_PROBLEMA BREVE 1_
En el hilo del foro sobre la alarma conectada al PC, ¿con qué fin se aconseja usar un MAX232 para la comunicación con el PC?

_TEXTO DE LECTURA_
* * * * *

# Sistema de Alarma conectado al PC



## ccordova (Jun 19, 2008)

Hola a todos los electricos de este sitio.
tengo un proyecto necesito información para crear un sistema de alarma conectado al pc por ahora la duda que tengo es hacer un reconocimiento de 8 compuertas (8 bit) conectados en paralelo y que este me genere 1 byte de salida en serie y esta conectarla al PC 
bueno les dejo la inquietud 

para quien se quiera sumar a mi proyecto y tener mas información sobre mi idea estan las puertas abiertas 

espero una respuesta 
Saludos 

Cedric Cordova


----------



## aktazul (Jun 20, 2008)

puesc ya que he encontado cositas utiles en este foro, y en este momento me encuentro en vacaciones.... pues hay vamos... el proyecto que mencionan se podria montar mas facilmente con un micro de la marca qu quieras, pero si no dejan usarlo seria conveniente usar ttl con montaje paralelo serie, creo que es el principio basico de un coder decoder en los mimos datasheets de las compuertas ttl se encuentran, en cuanto a la comunicacion con el pc usar un max 232 para elevar los voltajes necesarios, y ya la interfaz con el pc se puede usar des hipertermina hastas un lenguaje estructurado como C.


----------

* * * * *

Entradas del conjunto de datos:
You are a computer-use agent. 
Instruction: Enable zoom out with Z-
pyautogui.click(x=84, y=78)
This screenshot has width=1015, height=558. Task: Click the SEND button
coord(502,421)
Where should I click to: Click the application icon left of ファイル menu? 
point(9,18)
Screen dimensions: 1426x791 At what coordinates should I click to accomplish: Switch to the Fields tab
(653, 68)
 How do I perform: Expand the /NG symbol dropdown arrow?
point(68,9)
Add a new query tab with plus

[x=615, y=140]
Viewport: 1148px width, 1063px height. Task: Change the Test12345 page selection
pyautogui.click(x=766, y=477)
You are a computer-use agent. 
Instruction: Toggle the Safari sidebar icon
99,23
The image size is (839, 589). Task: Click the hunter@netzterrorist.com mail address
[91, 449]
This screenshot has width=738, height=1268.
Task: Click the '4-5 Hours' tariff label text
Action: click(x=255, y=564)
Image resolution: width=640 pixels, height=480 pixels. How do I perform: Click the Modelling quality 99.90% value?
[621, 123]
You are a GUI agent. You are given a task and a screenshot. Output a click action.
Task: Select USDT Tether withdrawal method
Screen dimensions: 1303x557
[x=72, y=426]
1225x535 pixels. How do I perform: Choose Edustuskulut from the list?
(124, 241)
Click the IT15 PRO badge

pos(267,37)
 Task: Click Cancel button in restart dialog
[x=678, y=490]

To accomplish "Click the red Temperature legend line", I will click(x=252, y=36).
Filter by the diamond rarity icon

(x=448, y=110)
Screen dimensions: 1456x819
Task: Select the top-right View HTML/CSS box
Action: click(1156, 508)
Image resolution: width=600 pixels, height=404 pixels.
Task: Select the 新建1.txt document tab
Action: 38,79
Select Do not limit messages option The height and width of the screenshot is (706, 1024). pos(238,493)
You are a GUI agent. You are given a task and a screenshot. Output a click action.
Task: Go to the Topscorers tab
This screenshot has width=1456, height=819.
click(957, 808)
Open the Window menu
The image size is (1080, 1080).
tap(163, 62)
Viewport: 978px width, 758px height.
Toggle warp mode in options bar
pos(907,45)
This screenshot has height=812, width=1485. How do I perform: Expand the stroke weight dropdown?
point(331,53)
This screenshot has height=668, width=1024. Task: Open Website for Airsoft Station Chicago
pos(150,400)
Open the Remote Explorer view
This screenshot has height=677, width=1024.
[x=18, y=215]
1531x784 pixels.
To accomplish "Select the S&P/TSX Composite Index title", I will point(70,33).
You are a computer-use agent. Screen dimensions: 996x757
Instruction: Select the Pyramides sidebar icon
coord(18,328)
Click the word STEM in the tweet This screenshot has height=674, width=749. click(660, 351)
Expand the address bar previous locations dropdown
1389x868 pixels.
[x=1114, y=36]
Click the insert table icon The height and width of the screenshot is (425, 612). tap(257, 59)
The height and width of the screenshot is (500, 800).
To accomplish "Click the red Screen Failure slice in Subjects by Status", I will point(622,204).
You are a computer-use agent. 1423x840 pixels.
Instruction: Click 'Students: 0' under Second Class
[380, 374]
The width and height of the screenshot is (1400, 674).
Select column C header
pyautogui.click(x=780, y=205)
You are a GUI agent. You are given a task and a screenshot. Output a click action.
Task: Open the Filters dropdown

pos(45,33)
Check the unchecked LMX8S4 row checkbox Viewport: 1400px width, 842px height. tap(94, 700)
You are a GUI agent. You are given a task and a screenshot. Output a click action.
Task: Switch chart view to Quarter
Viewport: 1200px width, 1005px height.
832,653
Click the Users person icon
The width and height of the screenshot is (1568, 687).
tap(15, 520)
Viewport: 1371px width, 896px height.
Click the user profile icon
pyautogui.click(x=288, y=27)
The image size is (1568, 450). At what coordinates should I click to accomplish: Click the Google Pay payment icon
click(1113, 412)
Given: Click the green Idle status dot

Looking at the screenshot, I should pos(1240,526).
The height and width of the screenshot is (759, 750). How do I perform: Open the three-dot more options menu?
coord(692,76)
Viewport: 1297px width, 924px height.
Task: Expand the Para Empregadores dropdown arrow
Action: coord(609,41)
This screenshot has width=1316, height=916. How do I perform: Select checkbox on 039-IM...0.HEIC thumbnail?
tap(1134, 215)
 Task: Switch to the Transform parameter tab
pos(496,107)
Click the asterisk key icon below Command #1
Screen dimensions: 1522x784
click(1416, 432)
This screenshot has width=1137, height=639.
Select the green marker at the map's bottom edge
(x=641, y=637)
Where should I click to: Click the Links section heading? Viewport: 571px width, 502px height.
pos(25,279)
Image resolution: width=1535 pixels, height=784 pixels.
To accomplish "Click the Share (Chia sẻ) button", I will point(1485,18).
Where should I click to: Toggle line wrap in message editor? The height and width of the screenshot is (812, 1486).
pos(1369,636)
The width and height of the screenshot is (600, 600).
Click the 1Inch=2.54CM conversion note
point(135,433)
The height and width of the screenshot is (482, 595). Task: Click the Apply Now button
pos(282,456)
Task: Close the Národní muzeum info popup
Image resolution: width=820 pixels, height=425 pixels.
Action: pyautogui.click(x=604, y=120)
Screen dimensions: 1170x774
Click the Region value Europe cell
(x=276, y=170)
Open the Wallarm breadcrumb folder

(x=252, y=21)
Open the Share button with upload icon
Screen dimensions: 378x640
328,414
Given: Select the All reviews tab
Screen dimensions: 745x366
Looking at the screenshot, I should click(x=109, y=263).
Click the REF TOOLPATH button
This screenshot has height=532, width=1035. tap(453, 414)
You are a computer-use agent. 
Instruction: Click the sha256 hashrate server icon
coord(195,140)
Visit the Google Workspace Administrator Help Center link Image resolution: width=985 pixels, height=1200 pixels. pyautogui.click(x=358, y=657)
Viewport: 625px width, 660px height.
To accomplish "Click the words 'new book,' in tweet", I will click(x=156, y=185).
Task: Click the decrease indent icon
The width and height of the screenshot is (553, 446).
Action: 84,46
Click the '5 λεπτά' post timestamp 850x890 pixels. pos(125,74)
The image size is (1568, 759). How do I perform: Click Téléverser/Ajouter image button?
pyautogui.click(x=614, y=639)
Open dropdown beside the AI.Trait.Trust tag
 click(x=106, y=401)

* * * * *

_PROBLEMA BREVE 2_
Actualiza los registros desde la línea que contiene "This screenshot has width=1137, height=639." hasta la línea que contiene "pos(1369,636)", ambas incluidas: reemplaza "green marker" por "blue marker" y deja todo lo demás sin cambios. Devuelve solo esas líneas.

_RESPUESTA ESCRITA 1_
Para elevar los voltajes necesarios en la comunicación con el PC.

_RESPUESTA ESCRITA 2_
This screenshot has width=1137, height=639.
Select the blue marker at the map's bottom edge
(x=641, y=637)
Where should I click to: Click the Links section heading? Viewport: 571px width, 502px height.
pos(25,279)
Image resolution: width=1535 pixels, height=784 pixels.
To accomplish "Click the Share (Chia sẻ) button", I will point(1485,18).
Where should I click to: Toggle line wrap in message editor? The height and width of the screenshot is (812, 1486).
pos(1369,636)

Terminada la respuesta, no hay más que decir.